Les raisons de cet optimisme de bons alois : la forte hausse des investissements publics dans les infrastructures, l’augmentation de la production agricole ainsi que le développement des services dans les domaines du commerce, des télécommunications, des transports et de la finance devraient continuer de booster le développement. Cette reprise de la croissance est attendue en dépit d’une conjoncture marquée par la baisse du prix des matières premières et des investissements directs étrangers liée au ralentissement de l’économie mondiale. Toutefois, force est de reconnaître que ces tendances salutaires de la croissance, qui pourraient se maintenir sur les 20 prochaines années, cachent mal des problèmes structurels et les dynamiques de pauvreté en Afrique.

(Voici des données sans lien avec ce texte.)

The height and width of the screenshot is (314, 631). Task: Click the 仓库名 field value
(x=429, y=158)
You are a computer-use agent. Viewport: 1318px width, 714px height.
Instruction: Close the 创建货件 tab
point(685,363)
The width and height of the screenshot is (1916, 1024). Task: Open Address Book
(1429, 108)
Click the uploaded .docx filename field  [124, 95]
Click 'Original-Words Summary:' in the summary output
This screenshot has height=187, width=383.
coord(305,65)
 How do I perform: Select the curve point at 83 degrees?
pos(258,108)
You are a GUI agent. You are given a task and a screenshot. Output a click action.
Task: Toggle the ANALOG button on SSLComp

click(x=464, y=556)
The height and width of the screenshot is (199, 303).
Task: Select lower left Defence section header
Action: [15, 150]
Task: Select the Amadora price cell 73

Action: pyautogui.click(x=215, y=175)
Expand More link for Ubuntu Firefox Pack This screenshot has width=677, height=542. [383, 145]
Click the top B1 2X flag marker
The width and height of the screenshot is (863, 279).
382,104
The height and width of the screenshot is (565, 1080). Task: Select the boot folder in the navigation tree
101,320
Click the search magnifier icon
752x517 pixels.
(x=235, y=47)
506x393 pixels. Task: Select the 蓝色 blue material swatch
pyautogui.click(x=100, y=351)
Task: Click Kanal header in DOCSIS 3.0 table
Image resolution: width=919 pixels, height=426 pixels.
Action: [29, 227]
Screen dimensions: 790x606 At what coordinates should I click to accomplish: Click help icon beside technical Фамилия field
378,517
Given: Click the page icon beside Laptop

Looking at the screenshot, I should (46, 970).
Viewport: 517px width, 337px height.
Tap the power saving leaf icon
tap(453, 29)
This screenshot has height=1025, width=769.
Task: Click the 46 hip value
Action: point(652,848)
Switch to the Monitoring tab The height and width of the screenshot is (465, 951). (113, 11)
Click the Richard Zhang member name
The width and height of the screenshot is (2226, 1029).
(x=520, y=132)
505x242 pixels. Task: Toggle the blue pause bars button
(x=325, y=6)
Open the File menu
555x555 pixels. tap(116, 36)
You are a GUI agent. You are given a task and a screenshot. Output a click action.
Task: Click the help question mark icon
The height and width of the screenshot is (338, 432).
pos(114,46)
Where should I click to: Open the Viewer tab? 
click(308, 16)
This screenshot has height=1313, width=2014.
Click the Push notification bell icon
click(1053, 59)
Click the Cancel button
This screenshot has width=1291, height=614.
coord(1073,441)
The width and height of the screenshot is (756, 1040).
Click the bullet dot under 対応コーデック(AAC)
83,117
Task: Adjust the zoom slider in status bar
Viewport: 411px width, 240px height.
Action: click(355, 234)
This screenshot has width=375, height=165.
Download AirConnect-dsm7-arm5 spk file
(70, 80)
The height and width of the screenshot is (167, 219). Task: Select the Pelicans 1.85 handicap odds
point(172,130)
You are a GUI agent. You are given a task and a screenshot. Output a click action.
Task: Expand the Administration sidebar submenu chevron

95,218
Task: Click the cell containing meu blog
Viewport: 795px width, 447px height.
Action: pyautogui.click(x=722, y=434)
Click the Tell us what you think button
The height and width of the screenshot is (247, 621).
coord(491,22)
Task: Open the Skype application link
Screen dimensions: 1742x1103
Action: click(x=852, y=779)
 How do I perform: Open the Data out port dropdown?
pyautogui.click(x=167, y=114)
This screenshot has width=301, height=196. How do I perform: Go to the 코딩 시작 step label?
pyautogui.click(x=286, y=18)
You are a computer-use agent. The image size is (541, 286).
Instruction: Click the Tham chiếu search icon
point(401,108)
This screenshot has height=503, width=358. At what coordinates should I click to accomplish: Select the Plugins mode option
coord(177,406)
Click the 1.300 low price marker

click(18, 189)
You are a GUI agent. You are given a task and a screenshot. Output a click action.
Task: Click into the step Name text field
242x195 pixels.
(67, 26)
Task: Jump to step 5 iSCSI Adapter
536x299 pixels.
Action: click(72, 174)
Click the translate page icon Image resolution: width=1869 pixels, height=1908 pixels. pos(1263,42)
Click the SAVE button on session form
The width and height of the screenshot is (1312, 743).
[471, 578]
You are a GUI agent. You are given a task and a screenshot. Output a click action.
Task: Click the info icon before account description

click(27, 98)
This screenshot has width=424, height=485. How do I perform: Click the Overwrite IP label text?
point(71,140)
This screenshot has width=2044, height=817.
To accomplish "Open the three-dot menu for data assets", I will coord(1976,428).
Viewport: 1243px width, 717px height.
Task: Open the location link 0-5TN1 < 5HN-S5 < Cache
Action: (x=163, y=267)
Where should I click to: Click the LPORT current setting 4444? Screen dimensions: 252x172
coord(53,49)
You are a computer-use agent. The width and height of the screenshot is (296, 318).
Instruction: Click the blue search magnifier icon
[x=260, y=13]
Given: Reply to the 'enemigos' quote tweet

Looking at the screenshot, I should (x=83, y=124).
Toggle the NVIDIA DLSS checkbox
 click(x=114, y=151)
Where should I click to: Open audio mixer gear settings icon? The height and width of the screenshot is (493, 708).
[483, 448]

Le continent poursuit, pour l’essentiel, la vente de ses matières premières et donc s’industrialise lentement, passant à côté d’un facteur essentiel de croissance et d’emploi. L’étude de la Banque mondiale montre que l’extraction de ressources naturelles et le secteur des services soutiennent la croissance africaine. Alors même que la plupart des travailleurs et 80% des populations les plus démunies tirent l’essentiel de leurs revenus de l’agriculture vivrière !


Les économies africaines ont été transformées par près de deux décennies de forte croissance, mais les évolutions structurelles, allant dans le sens d’une réduction significative de la pauvreté, n’ont pas été au rendez-vous.